___ EXTRACTED INFORMATION ___

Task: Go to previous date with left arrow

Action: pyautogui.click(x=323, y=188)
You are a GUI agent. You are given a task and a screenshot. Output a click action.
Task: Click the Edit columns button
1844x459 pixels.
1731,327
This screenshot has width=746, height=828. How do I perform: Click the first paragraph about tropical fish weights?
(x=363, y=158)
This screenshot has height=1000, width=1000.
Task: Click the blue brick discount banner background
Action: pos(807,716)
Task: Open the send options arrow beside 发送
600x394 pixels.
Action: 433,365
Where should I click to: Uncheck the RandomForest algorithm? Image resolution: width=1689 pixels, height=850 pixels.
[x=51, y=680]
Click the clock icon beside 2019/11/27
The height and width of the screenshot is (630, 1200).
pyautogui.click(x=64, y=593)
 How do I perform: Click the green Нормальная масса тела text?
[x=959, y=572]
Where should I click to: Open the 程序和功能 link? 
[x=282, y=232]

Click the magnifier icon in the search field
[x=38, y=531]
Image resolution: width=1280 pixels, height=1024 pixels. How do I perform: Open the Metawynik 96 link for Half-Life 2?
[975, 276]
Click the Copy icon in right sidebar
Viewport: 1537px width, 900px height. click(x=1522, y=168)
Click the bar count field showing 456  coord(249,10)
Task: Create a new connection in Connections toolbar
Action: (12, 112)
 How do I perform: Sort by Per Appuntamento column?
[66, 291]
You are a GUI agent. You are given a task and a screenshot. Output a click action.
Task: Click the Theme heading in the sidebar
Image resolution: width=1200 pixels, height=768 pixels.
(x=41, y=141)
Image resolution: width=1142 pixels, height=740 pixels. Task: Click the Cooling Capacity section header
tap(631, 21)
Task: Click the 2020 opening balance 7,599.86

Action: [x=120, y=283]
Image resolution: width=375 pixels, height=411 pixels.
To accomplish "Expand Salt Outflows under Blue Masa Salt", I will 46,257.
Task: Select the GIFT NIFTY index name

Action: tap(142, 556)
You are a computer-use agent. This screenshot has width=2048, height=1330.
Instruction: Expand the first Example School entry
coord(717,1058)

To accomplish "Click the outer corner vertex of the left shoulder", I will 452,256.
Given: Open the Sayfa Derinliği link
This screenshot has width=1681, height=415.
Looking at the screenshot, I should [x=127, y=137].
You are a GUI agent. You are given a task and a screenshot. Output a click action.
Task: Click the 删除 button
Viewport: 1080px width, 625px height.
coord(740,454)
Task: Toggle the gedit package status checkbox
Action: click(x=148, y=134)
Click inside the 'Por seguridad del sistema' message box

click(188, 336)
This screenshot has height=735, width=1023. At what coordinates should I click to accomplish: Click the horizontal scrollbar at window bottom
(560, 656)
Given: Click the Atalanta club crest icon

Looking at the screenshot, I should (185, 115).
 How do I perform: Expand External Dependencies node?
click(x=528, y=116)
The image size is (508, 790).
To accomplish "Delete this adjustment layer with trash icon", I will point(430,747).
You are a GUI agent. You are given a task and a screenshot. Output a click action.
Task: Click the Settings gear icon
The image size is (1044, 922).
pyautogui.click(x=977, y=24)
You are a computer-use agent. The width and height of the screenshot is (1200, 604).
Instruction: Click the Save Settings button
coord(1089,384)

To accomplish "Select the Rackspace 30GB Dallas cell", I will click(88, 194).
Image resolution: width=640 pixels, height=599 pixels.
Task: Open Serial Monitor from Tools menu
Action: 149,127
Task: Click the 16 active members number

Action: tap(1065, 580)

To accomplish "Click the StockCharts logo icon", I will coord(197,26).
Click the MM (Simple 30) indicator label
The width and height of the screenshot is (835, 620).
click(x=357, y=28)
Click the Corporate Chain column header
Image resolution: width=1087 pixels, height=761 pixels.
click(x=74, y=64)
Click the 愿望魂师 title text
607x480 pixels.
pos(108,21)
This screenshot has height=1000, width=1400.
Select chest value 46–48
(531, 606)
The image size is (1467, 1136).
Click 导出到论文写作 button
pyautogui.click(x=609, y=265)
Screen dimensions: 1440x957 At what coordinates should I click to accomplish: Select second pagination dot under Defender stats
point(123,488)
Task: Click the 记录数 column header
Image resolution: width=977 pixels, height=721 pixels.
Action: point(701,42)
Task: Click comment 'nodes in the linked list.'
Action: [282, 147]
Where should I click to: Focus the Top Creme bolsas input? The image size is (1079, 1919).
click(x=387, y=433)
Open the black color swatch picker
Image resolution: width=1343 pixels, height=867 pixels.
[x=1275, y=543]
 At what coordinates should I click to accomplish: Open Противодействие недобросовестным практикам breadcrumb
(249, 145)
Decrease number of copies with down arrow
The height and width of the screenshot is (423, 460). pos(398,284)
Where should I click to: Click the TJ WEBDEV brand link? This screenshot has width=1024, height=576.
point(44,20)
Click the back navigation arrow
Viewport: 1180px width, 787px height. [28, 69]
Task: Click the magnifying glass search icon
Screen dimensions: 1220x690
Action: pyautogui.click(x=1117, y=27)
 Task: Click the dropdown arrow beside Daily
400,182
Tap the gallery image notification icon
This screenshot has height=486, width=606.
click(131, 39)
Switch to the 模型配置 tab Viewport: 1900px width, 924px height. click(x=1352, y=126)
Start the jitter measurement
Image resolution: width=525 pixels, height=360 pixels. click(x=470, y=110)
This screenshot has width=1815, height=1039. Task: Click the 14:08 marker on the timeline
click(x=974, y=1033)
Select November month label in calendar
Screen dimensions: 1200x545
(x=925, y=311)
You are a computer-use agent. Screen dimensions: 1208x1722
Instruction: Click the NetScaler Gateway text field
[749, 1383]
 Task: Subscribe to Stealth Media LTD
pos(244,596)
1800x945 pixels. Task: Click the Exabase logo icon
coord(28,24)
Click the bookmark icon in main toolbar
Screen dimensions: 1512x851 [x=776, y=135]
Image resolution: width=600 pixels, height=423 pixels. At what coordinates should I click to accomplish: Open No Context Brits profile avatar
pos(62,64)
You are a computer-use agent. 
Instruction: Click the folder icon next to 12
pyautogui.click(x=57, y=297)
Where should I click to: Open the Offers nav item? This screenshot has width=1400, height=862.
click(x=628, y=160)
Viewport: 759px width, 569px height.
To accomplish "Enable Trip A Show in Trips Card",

___

## WHAT IS NEEDED
Output the records once more, exactly as they stand.

## EXERCISE RESULT
Task: Go to previous date with left arrow

Action: pyautogui.click(x=323, y=188)
You are a GUI agent. You are given a task and a screenshot. Output a click action.
Task: Click the Edit columns button
1844x459 pixels.
1731,327
This screenshot has width=746, height=828. How do I perform: Click the first paragraph about tropical fish weights?
(x=363, y=158)
This screenshot has height=1000, width=1000.
Task: Click the blue brick discount banner background
Action: pos(807,716)
Task: Open the send options arrow beside 发送
600x394 pixels.
Action: 433,365
Where should I click to: Uncheck the RandomForest algorithm? Image resolution: width=1689 pixels, height=850 pixels.
[x=51, y=680]
Click the clock icon beside 2019/11/27
The height and width of the screenshot is (630, 1200).
pyautogui.click(x=64, y=593)
 How do I perform: Click the green Нормальная масса тела text?
[x=959, y=572]
Where should I click to: Open the 程序和功能 link? 
[x=282, y=232]

Click the magnifier icon in the search field
[x=38, y=531]
Image resolution: width=1280 pixels, height=1024 pixels. How do I perform: Open the Metawynik 96 link for Half-Life 2?
[975, 276]
Click the Copy icon in right sidebar
Viewport: 1537px width, 900px height. click(x=1522, y=168)
Click the bar count field showing 456  coord(249,10)
Task: Create a new connection in Connections toolbar
Action: (12, 112)
 How do I perform: Sort by Per Appuntamento column?
[66, 291]
You are a GUI agent. You are given a task and a screenshot. Output a click action.
Task: Click the Theme heading in the sidebar
Image resolution: width=1200 pixels, height=768 pixels.
(x=41, y=141)
Image resolution: width=1142 pixels, height=740 pixels. Task: Click the Cooling Capacity section header
tap(631, 21)
Task: Click the 2020 opening balance 7,599.86

Action: [x=120, y=283]
Image resolution: width=375 pixels, height=411 pixels.
To accomplish "Expand Salt Outflows under Blue Masa Salt", I will 46,257.
Task: Select the GIFT NIFTY index name

Action: tap(142, 556)
You are a computer-use agent. This screenshot has width=2048, height=1330.
Instruction: Expand the first Example School entry
coord(717,1058)

To accomplish "Click the outer corner vertex of the left shoulder", I will 452,256.
Given: Open the Sayfa Derinliği link
This screenshot has width=1681, height=415.
Looking at the screenshot, I should [x=127, y=137].
You are a GUI agent. You are given a task and a screenshot. Output a click action.
Task: Click the 删除 button
Viewport: 1080px width, 625px height.
coord(740,454)
Task: Toggle the gedit package status checkbox
Action: click(x=148, y=134)
Click inside the 'Por seguridad del sistema' message box

click(188, 336)
This screenshot has height=735, width=1023. At what coordinates should I click to accomplish: Click the horizontal scrollbar at window bottom
(560, 656)
Given: Click the Atalanta club crest icon

Looking at the screenshot, I should (185, 115).
 How do I perform: Expand External Dependencies node?
click(x=528, y=116)
The image size is (508, 790).
To accomplish "Delete this adjustment layer with trash icon", I will point(430,747).
You are a GUI agent. You are given a task and a screenshot. Output a click action.
Task: Click the Settings gear icon
The image size is (1044, 922).
pyautogui.click(x=977, y=24)
You are a computer-use agent. The width and height of the screenshot is (1200, 604).
Instruction: Click the Save Settings button
coord(1089,384)

To accomplish "Select the Rackspace 30GB Dallas cell", I will click(88, 194).
Image resolution: width=640 pixels, height=599 pixels.
Task: Open Serial Monitor from Tools menu
Action: 149,127
Task: Click the 16 active members number

Action: tap(1065, 580)

To accomplish "Click the StockCharts logo icon", I will coord(197,26).
Click the MM (Simple 30) indicator label
The width and height of the screenshot is (835, 620).
click(x=357, y=28)
Click the Corporate Chain column header
Image resolution: width=1087 pixels, height=761 pixels.
click(x=74, y=64)
Click the 愿望魂师 title text
607x480 pixels.
pos(108,21)
This screenshot has height=1000, width=1400.
Select chest value 46–48
(531, 606)
The image size is (1467, 1136).
Click 导出到论文写作 button
pyautogui.click(x=609, y=265)
Screen dimensions: 1440x957 At what coordinates should I click to accomplish: Select second pagination dot under Defender stats
point(123,488)
Task: Click the 记录数 column header
Image resolution: width=977 pixels, height=721 pixels.
Action: point(701,42)
Task: Click comment 'nodes in the linked list.'
Action: [282, 147]
Where should I click to: Focus the Top Creme bolsas input? The image size is (1079, 1919).
click(x=387, y=433)
Open the black color swatch picker
Image resolution: width=1343 pixels, height=867 pixels.
[x=1275, y=543]
 At what coordinates should I click to accomplish: Open Противодействие недобросовестным практикам breadcrumb
(249, 145)
Decrease number of copies with down arrow
The height and width of the screenshot is (423, 460). pos(398,284)
Where should I click to: Click the TJ WEBDEV brand link? This screenshot has width=1024, height=576.
point(44,20)
Click the back navigation arrow
Viewport: 1180px width, 787px height. [28, 69]
Task: Click the magnifying glass search icon
Screen dimensions: 1220x690
Action: pyautogui.click(x=1117, y=27)
 Task: Click the dropdown arrow beside Daily
400,182
Tap the gallery image notification icon
This screenshot has height=486, width=606.
click(131, 39)
Switch to the 模型配置 tab Viewport: 1900px width, 924px height. click(x=1352, y=126)
Start the jitter measurement
Image resolution: width=525 pixels, height=360 pixels. click(x=470, y=110)
This screenshot has width=1815, height=1039. Task: Click the 14:08 marker on the timeline
click(x=974, y=1033)
Select November month label in calendar
Screen dimensions: 1200x545
(x=925, y=311)
You are a computer-use agent. Screen dimensions: 1208x1722
Instruction: Click the NetScaler Gateway text field
[749, 1383]
 Task: Subscribe to Stealth Media LTD
pos(244,596)
1800x945 pixels. Task: Click the Exabase logo icon
coord(28,24)
Click the bookmark icon in main toolbar
Screen dimensions: 1512x851 [x=776, y=135]
Image resolution: width=600 pixels, height=423 pixels. At what coordinates should I click to accomplish: Open No Context Brits profile avatar
pos(62,64)
You are a computer-use agent. 
Instruction: Click the folder icon next to 12
pyautogui.click(x=57, y=297)
Where should I click to: Open the Offers nav item? This screenshot has width=1400, height=862.
click(x=628, y=160)
Viewport: 759px width, 569px height.
To accomplish "Enable Trip A Show in Trips Card",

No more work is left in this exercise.